Database Denormalization and the NoSQL Movement Posted: Sep 10, 2009 9:57 PM
Reply to this message Reply
Advertisement

In Building Scalable Databases: Denormalization, the NoSQL Movement, and Digg, Dare Obasanjo discusses the trend towards denormalized data, driven by the expense of querying data that includes large social graphs. Normalization is a technique of reducing or eliminating redundant data, resulting in a database that is better optimized for ad-hoc queries and less likely to become inconsistent when modified. Denormalization takes a database in the other direction, adding redundancy to optimize the database for reads.

Obasanjo claims the driving force behind this trend is the social features of today's web sites:

Today, lots of Web applications have "social" features. A consequence of this is that whenever I look at content or a user in that service, there is always additional content from other users that also needs to be pulled in to page. When you visit the typical profile on a social network like Facebook or MySpace, data for all the people that are friends with that user needs to be pulled in. Or when you visit a shared bookmark on del.icio.us you need data for all the users who have tagged and bookmarked that URL as well. Performing a query across the entire user base for "all the users who are friends with Robert Scoble" or "all the users who have bookmarked this blog link" is expensive even with caching. It is orders of magnitude faster to return the data if it is precalculated and all written to the same place.

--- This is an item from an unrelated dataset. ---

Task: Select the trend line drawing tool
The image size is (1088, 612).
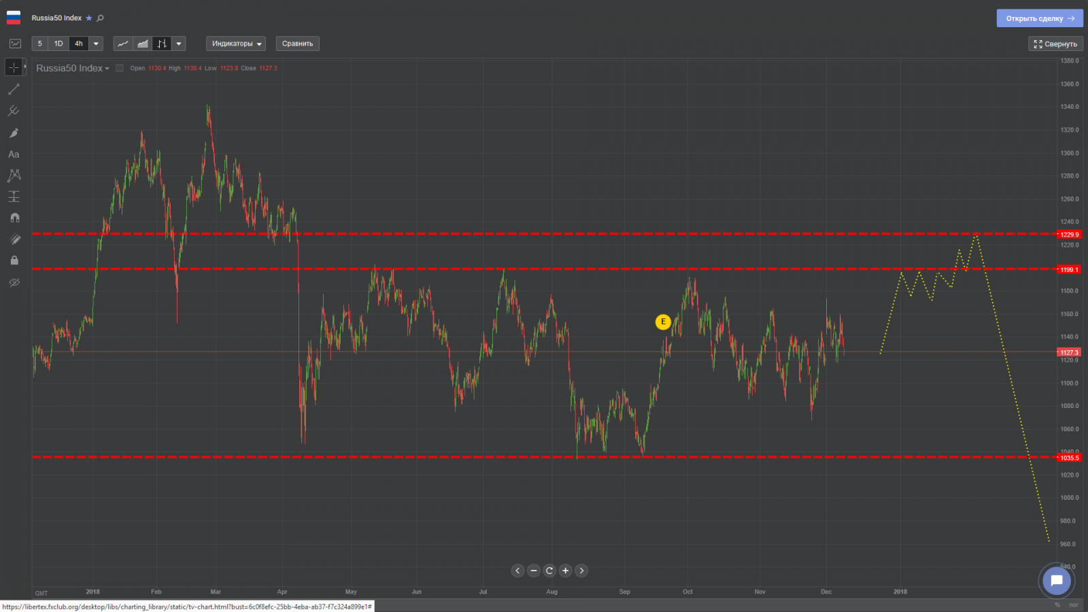Action: tap(14, 89)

Obasanjo describes the consequences of denormalization as

  • Storage costs increase
  • Fixing data inconsistency becomes the job of the application

He describes the trend among web developers towards using non-relational database the "NoSQL movement":

If you’re a web developer interested in building large scale applications, it doesn’t take long in reading the various best practices on getting Web applications to scale such as practicing database sharding or eschewing transactions before it begins to sound like all the advice you are getting is about ignoring or abusing the key features that define a modern relational database system. Taken to its logical extreme all you really need is a key/value or tuple store that supports some level of query functionality and has decent persistence semantics. Thus the NoSQL movement was borne.
The No-SQL movement is a used to describe the increasing usage of non-relational databases among Web developers. This approach has initially pioneered by large scale Web companies like Facebook (Cassandra), Amazon (Dynamo) & Google (BigTable) but now is finding its way down to smaller sites like Digg. Unlike relational databases, there is a yet to be a solid technical definition of what it means for a product to be a "NoSQL" database aside from the fact that it isn't a relational database. Commonalities include lack of fixed schemas and limited support for rich querying.

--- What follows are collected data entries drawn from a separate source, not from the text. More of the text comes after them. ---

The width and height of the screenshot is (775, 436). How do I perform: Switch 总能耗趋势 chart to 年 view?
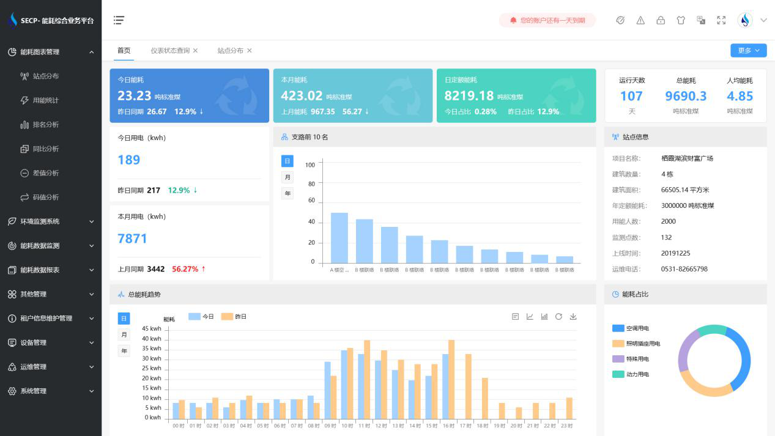coord(124,350)
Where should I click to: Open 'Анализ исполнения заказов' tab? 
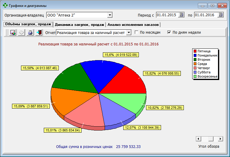pos(133,25)

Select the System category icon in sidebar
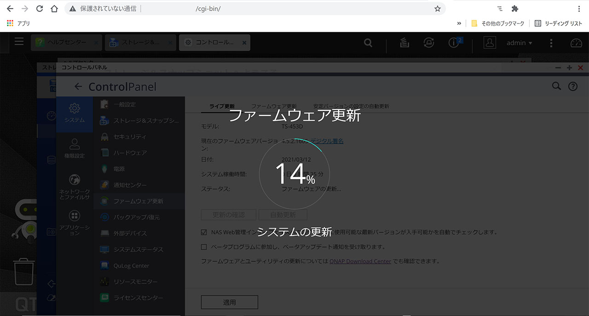pyautogui.click(x=74, y=113)
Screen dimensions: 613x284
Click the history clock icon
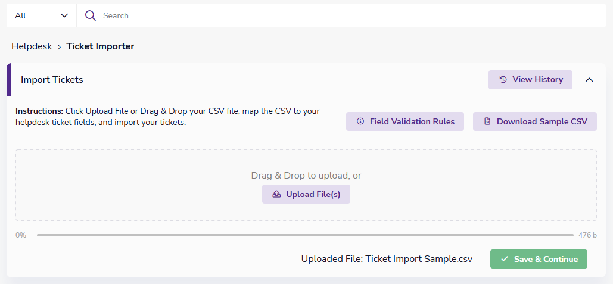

What do you think of this idea of a NoSQL movement? To what extent do you think this trend is overhyped because the large web sites that need to denormalize are well known, successful sites? Do you plan to use a key/value store instead of a relational database in the near future? If so, why did you decide to go that route?


Andre Bogus

Posts: 4
Nickname: andrebogus
Registered: Nov, 2008

Re: Database Denormalization and the NoSQL Movement Posted: Sep 11, 2009 12:41 AM
Reply to this message Reply
Many a programmer has seen the integrity requirements of relational databases not as the safety net they are, but as a bureaucratic nagging machine. Obviously, there has to be a better way - but the database can not know the requirements of the application, so the application must do the job of ensuring the level of integrity it needs.

On one hand, this smells of Not Invented Here, as the application tends to rewrite many things that a SQL database would already have covered, but on the other hand, current SQL databases do not allow for specifying the needed level of integrity.

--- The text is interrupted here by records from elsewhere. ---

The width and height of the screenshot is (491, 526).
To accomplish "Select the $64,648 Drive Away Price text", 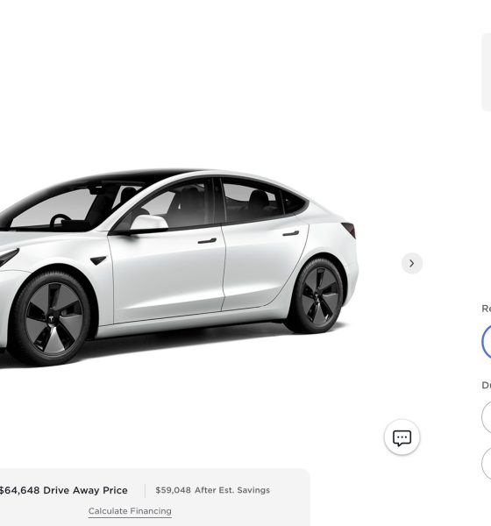I will tap(63, 490).
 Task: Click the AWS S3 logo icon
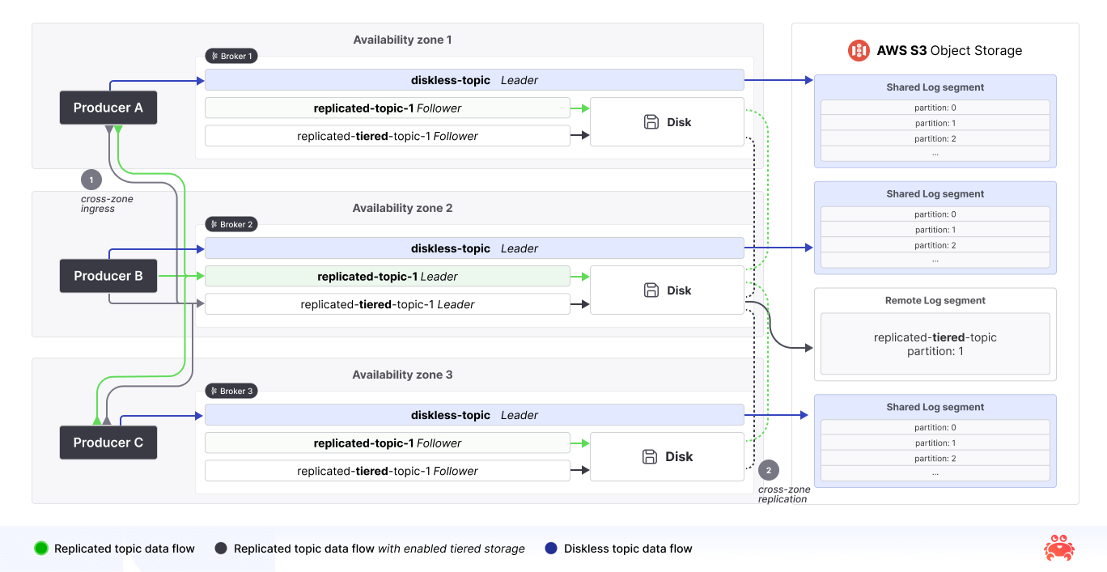(x=859, y=50)
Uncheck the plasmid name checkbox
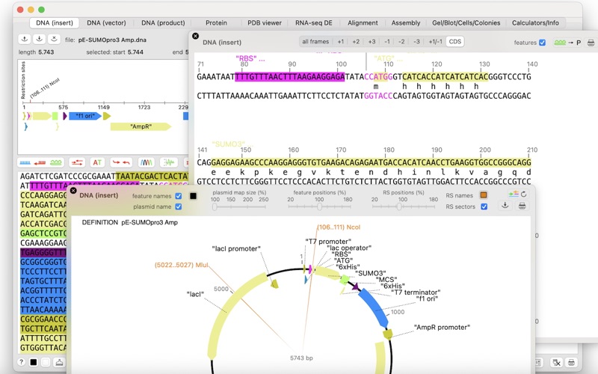The height and width of the screenshot is (374, 598). 178,206
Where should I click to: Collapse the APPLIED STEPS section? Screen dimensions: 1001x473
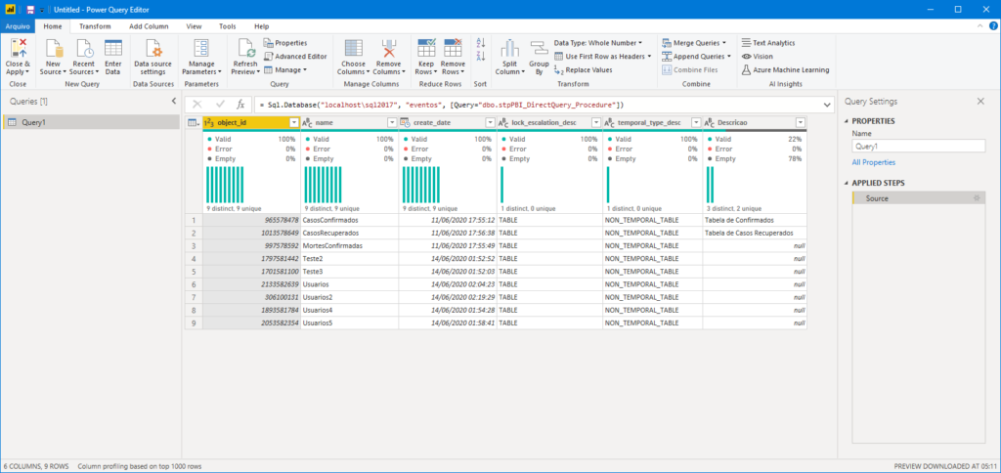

I'd guess that we will see some back-and-forth in the database space until a middle ground will emerge.

robert young

Posts: 361
Nickname: funbunny
Registered: Sep, 2003

Re: Database Denormalization and the NoSQL Movement Posted: Sep 11, 2009 8:40 PM
Reply to this message Reply
> but the database can not know the
> requirements of the application, so the application must
> do the job of ensuring the level of integrity it needs.

Of course it can; that it does is what Dr. Codd proved, that the integrity of the data depends on the data. The assertion derives from the failure of coders to understand data. In the goode olde days of COBOL, FORTRAN, and files only one "application" dealt with one set of "data files". And thus came the Babel of redundant data systems. Dr. Codd figured out how to solve the problem, but today's KiddieKoders have decided that what he figured out doesn't apply to them. They want to relive the hell of the 1960's. Oh well. I guess they want to get paid by the line.

To answer the question, if the data is BCNF, with proper constraints, then any application can, optionally, provide client editing. This can be done fully dynamically, reading the catalog and shipping constraints; more commonly the client side code (html/javascript/ajax/whatever) is generated from the catalog. Andromeda and sprox are two examples.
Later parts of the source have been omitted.